EXTRACTED INFORMATION below:

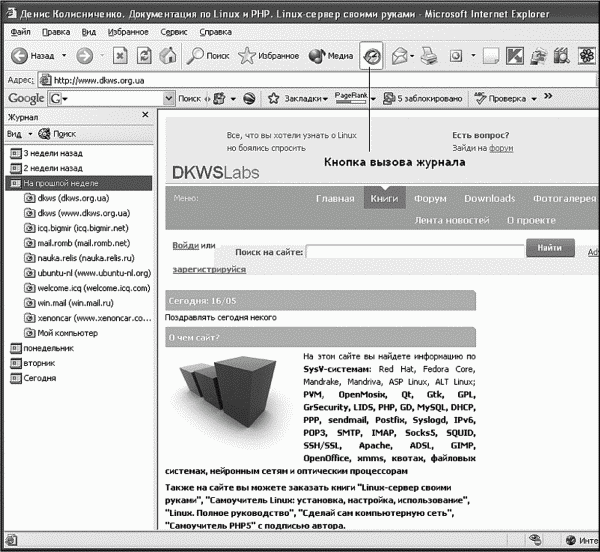Click the Медиа toolbar button
The height and width of the screenshot is (552, 600).
click(330, 56)
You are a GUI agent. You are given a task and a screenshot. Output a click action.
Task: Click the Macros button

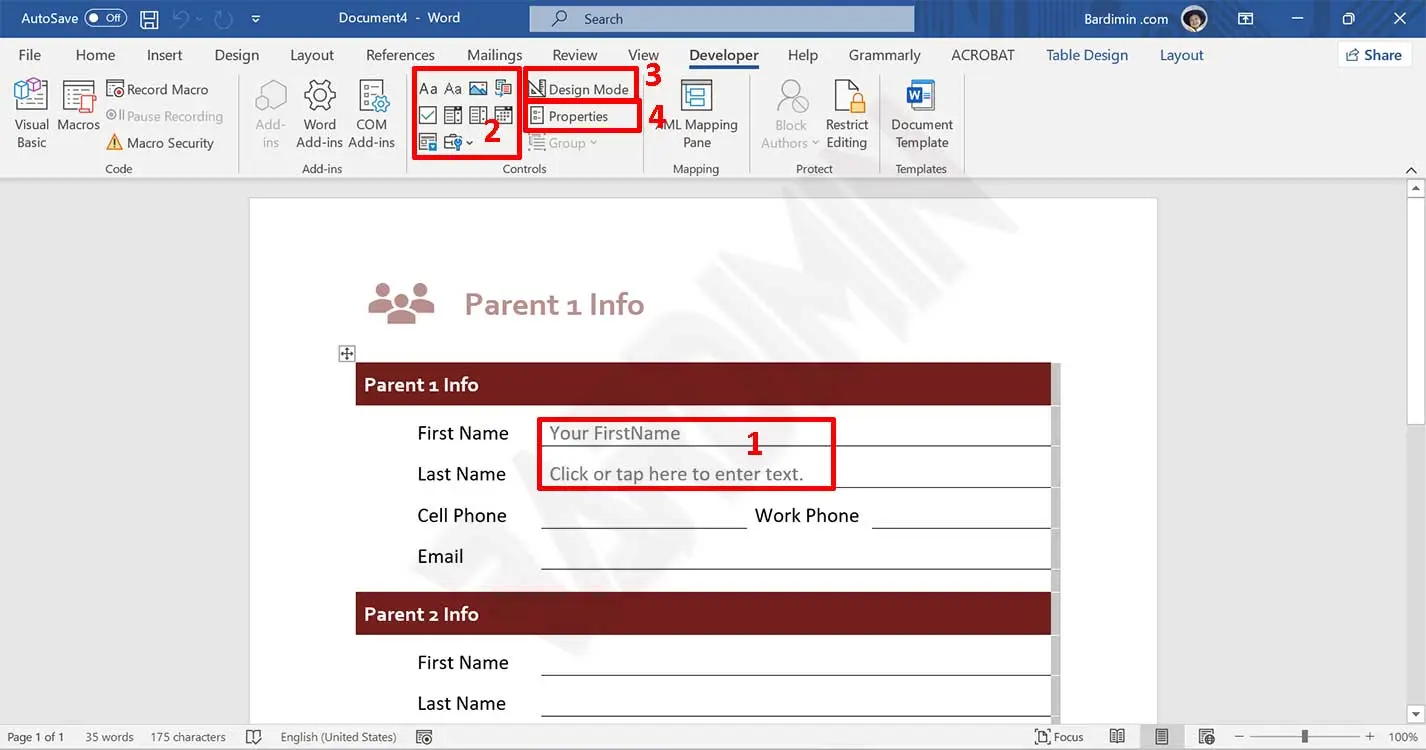78,106
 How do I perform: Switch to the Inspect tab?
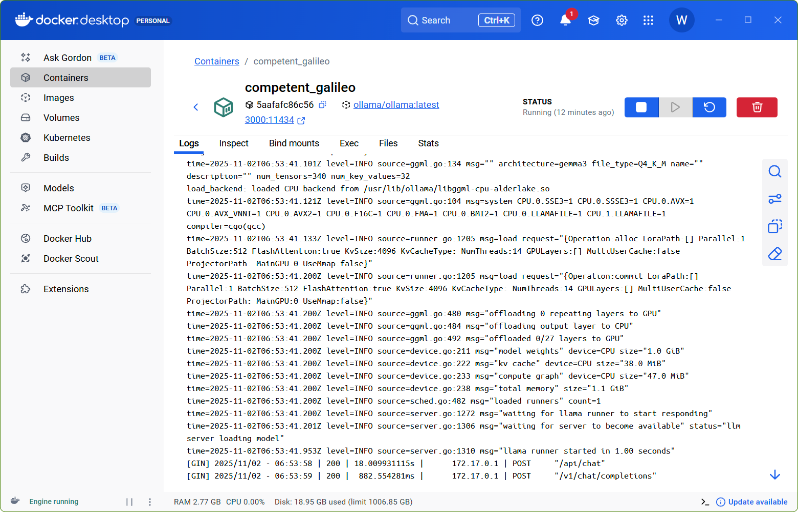point(233,143)

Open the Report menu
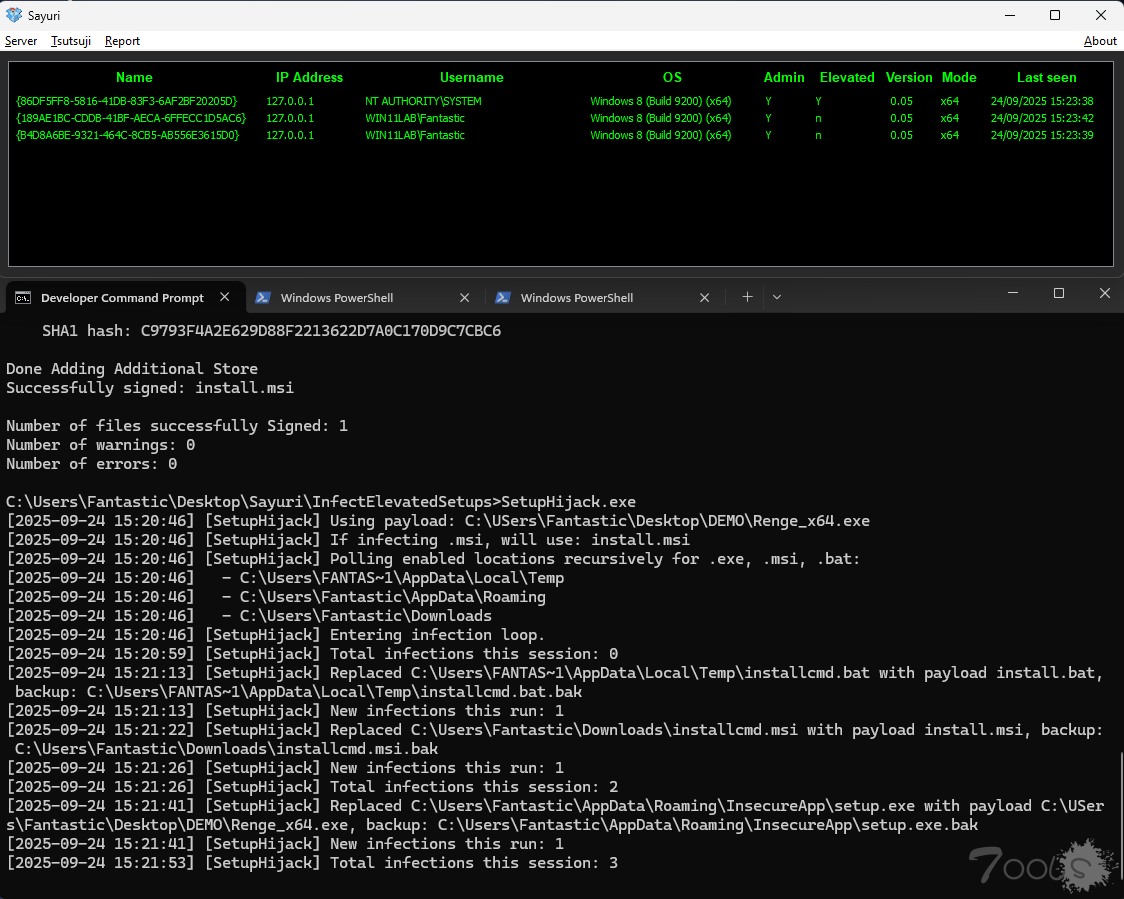pyautogui.click(x=122, y=41)
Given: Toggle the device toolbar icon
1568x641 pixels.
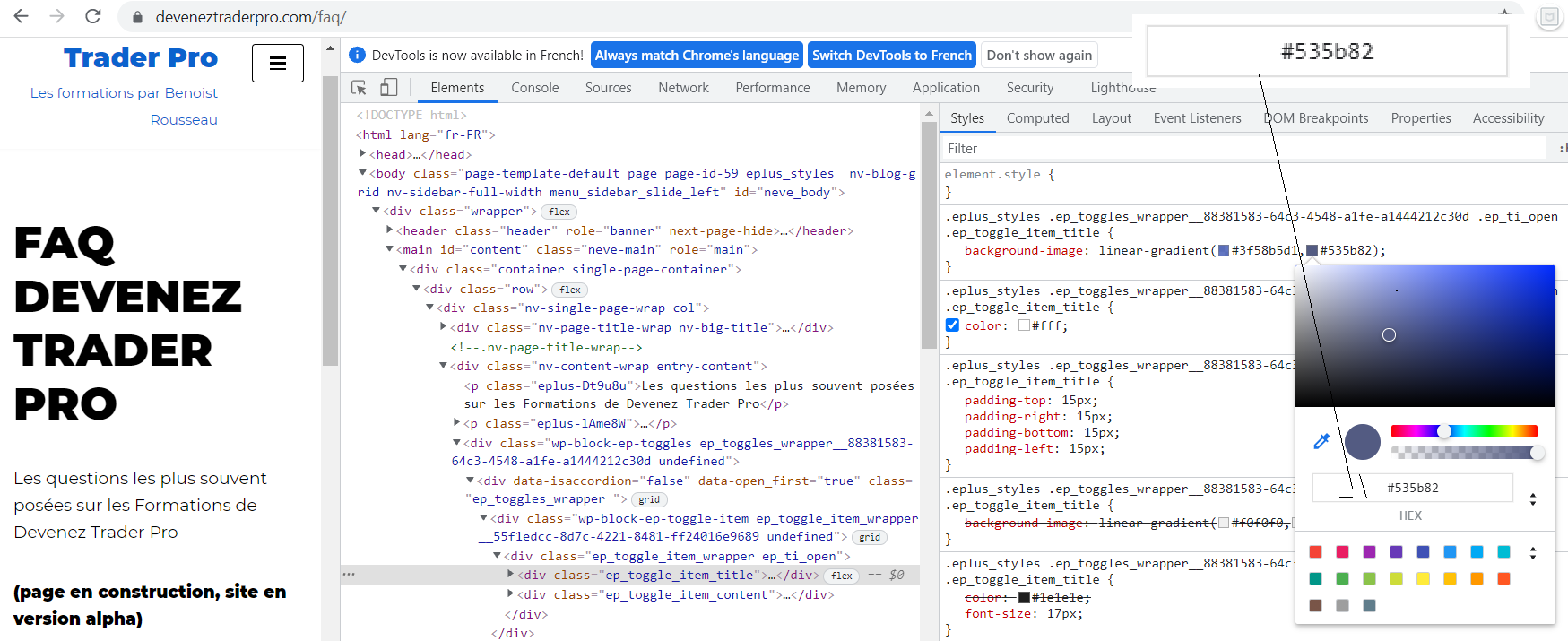Looking at the screenshot, I should pos(389,88).
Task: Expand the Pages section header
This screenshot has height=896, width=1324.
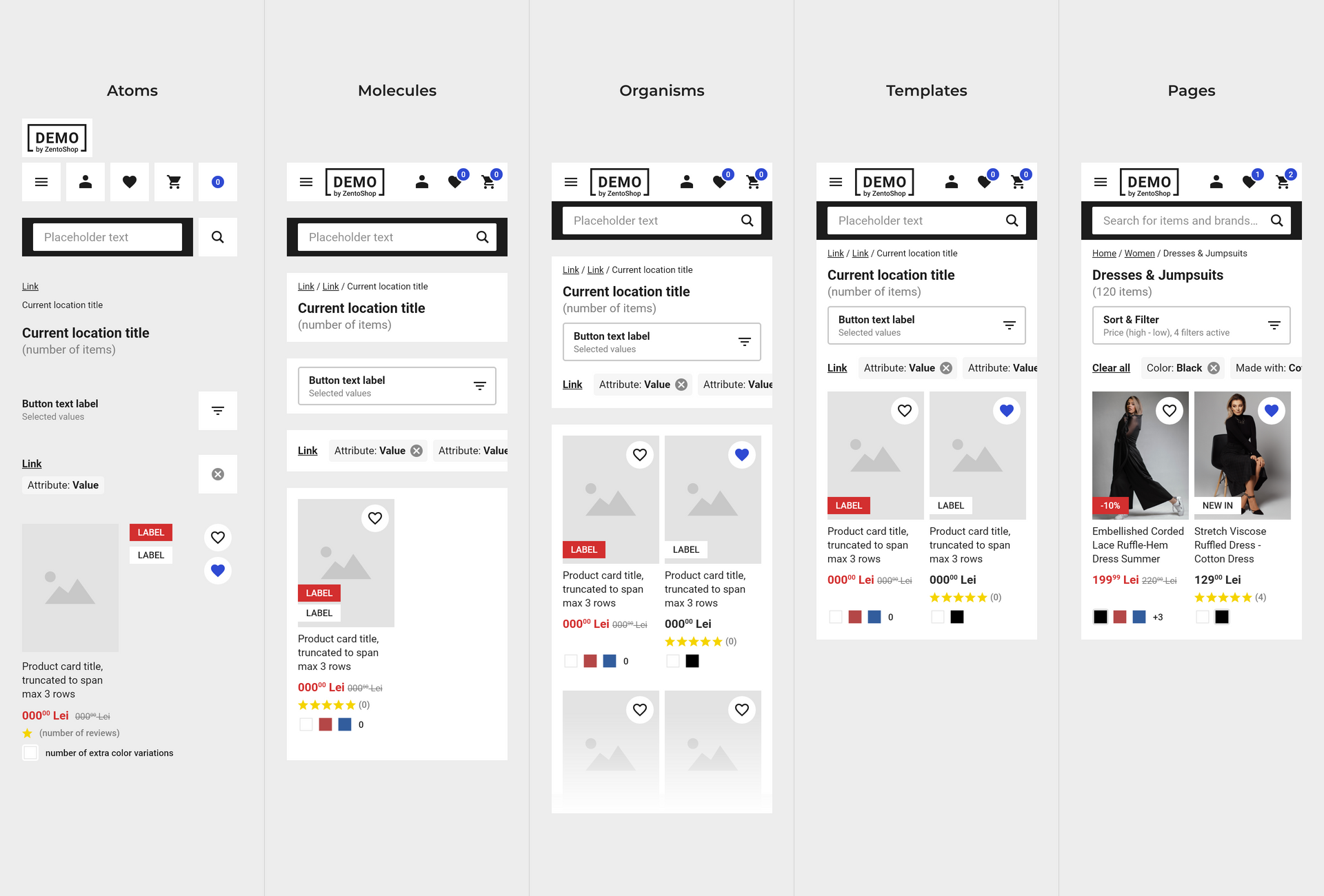Action: click(x=1192, y=90)
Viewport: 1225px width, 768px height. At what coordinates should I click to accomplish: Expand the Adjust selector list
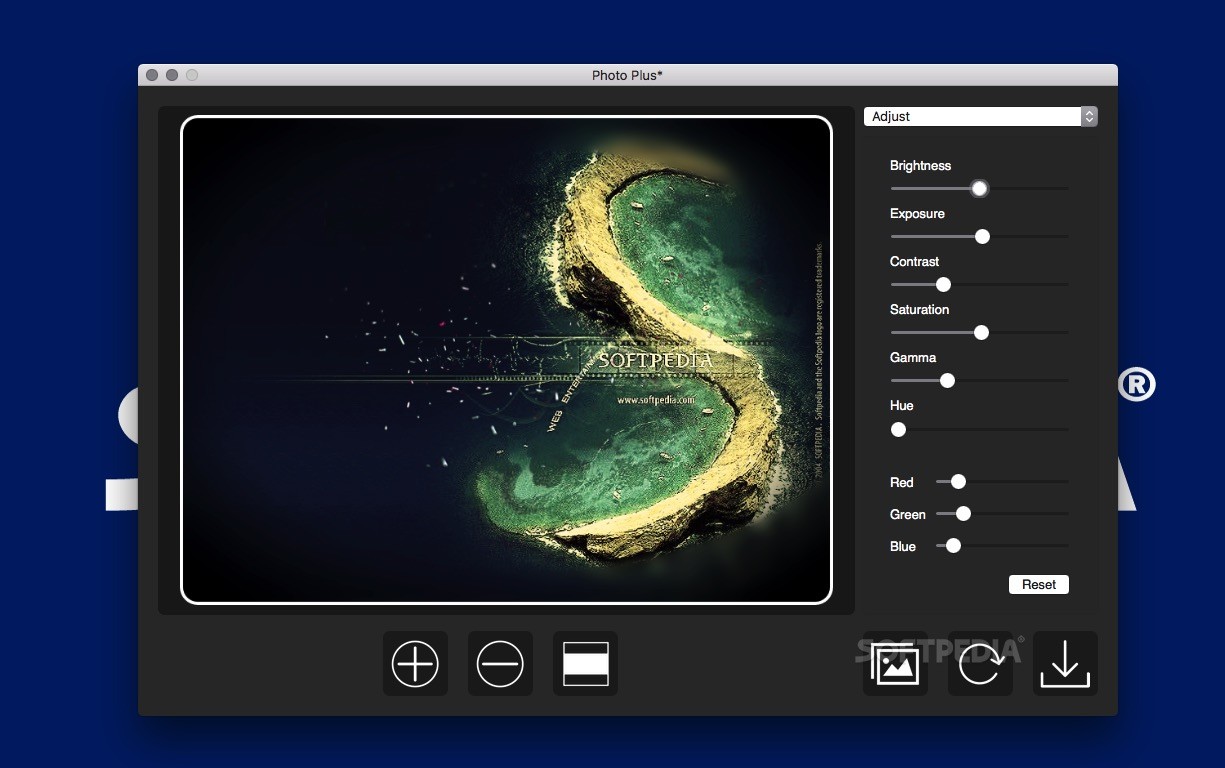[x=975, y=116]
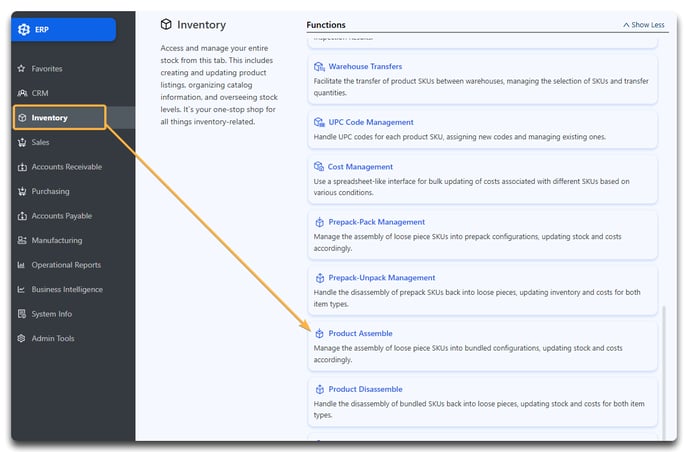688x452 pixels.
Task: Open Prepack-Pack Management function
Action: 376,222
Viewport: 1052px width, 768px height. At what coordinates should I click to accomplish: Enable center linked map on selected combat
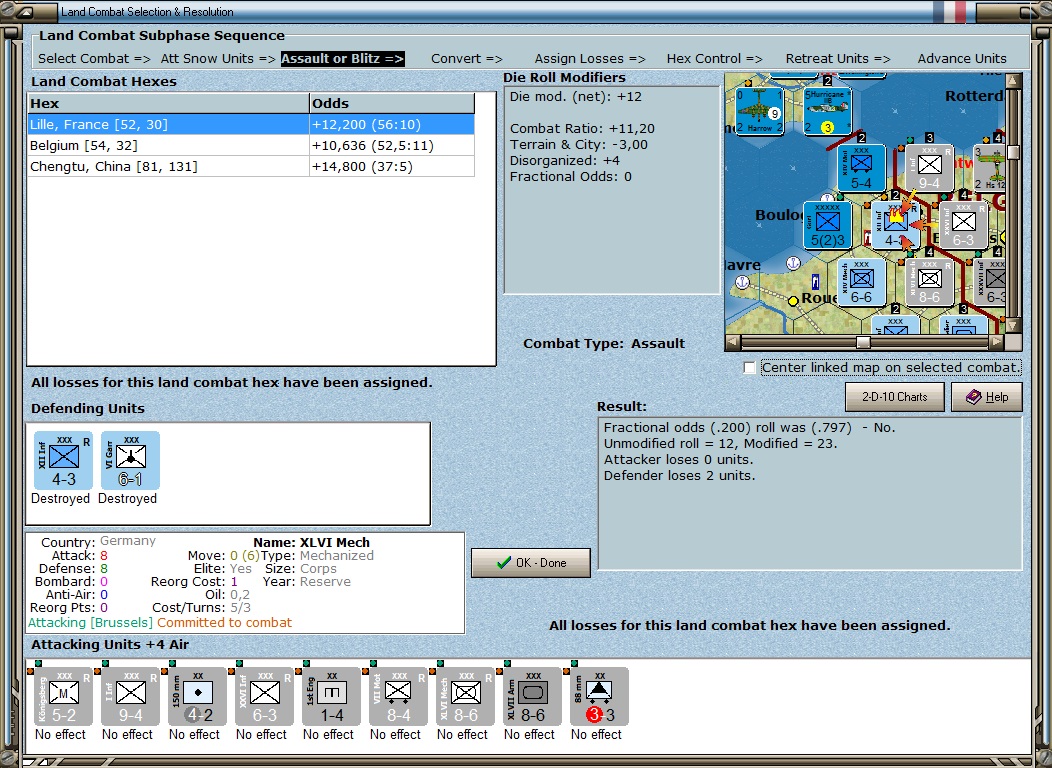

End of EXTRACTED INFORMATION.

▶ [TASK DESCRIPTION] Exactly the lines from the line containing "Task: Click the Macros button" to the end of the records need to be copied, both ends included, with pictures left out.

▶ [PROBLEM SOLUTION]
Task: Click the Macros button

78,106
 How do I perform: Switch to the Inspect tab?
point(233,143)

Open the Report menu
pyautogui.click(x=122, y=41)
Given: Toggle the device toolbar icon
1568x641 pixels.
Looking at the screenshot, I should pos(389,88).
Task: Expand the Pages section header
This screenshot has height=896, width=1324.
Action: click(x=1192, y=90)
Viewport: 1225px width, 768px height. At what coordinates should I click to accomplish: Expand the Adjust selector list
[x=975, y=116]
688x452 pixels.
Task: Open Prepack-Pack Management function
Action: 376,222
Viewport: 1052px width, 768px height. At what coordinates should I click to accomplish: Enable center linked map on selected combat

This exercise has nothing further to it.